West Hoxton is a suburb of Sydney, in the state of New South Wales, Australia. West Hoxton is located 40 kilometres west of the Sydney central business district, in the local government area of the City of Liverpool and is part of the Greater Western Sydney region.

History
West Hoxton is an extension of Hoxton Park. Hoxton Park was named in 1887 when Phillips and Co, a syndicate, subdivided the land under that name. Thomas Setrop Amos, a London solicitor, who arrived in Sydney in 1816, was granted  in this area in June 1818.

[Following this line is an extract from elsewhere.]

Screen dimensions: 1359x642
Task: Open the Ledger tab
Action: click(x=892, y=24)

West Hoxton was primarily developed during the late 1990s as a residential area.

Schools
 Hoxton Park Public School
 Greenway Park Public School
 Thomas Hassall Anglican College
 Clancy Catholic College

Population
In the 2016 census, West Hoxton had a population of 10,012, of which 50.4% were male and 49.6% were female. The median age was 32. The most common ancestries were Italian 11.1%, Australian 10.9%, English 9.0%, Indian 5.6% and Chinese 3.7%. 58.0% of people were born in Australia. The most common other countries of birth were Iraq 4.9%, Fiji 4.6%, Philippines 2.6%, New Zealand 1.6% and Italy 1.6%. 47.2% of people only spoke English at home. Other languages spoken at home included Arabic 7.9%, Hindi 5.1%, Spanish 3.6%, Italian 3.4% and Assyrian Neo-Aramaic 3.0%.

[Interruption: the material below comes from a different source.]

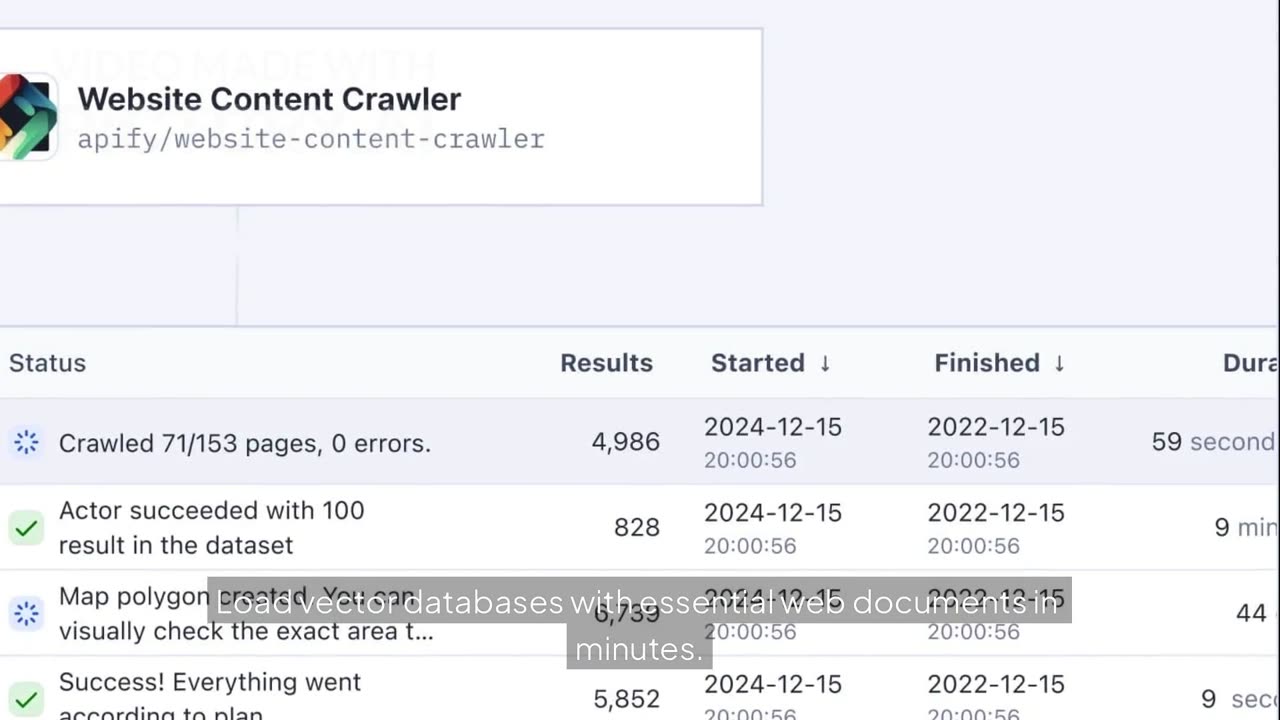This screenshot has width=1280, height=720.
Task: Open the "Crawled 71/153 pages, 0 errors." run
Action: pos(245,443)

The population of West Hoxton increased more than sixfold from 1996 to 2001, to number 4,997, as a result of residential development. Between 2001 and 2016, it doubled again.

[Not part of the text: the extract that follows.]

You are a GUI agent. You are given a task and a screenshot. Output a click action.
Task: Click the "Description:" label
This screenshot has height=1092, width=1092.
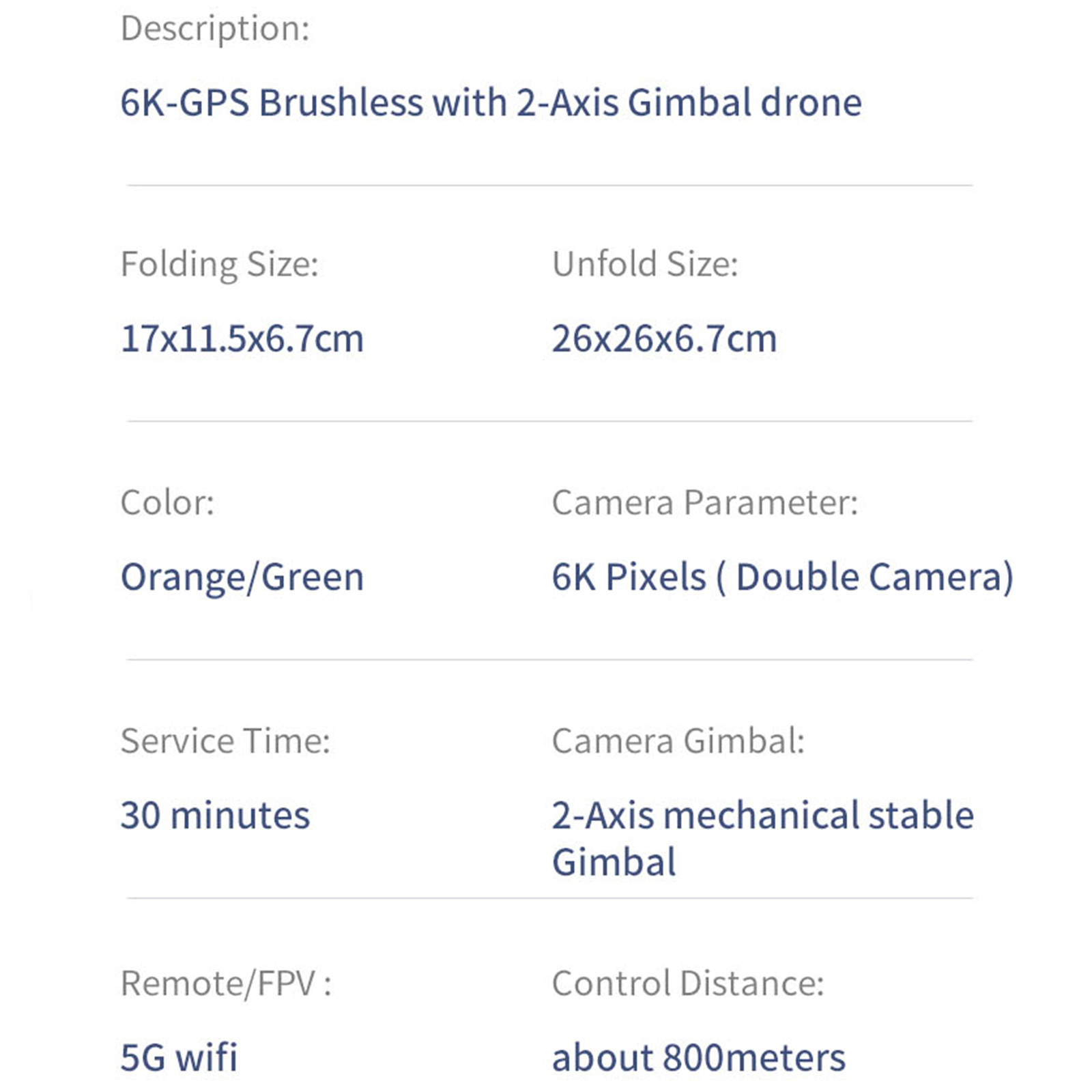pos(215,29)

Since the turn of the 21st century, West Hoxton has boasted a substantial share of its population born overseas, from a wide range of countries, which indicates that this area had a relatively multicultural population. Amongst those who were born overseas, it featured a notably higher percentage of the population born in non-English-speaking countries compared to those born in mainly English-speaking countries. The overseas-born population in West Hoxton includes those from Europe, as well as from more recent arrivals from Asia and the Pacific. West Hoxton has a higher share of the population born in the Philippines, Fiji and Italy compared to the rest of the City of Liverpool.

Notable residents
 Wendy Paramor (1938–1975), painter and sculptor

Transport
West Hoxton lies to the west of Cowpastures Road which provides connection to other roads leading to Liverpool and Camden. Interline Bus Services provides four bus services routes 851, 852, 853 and 854, running along Cowpastures Road, connecting West Hoxton to Liverpool.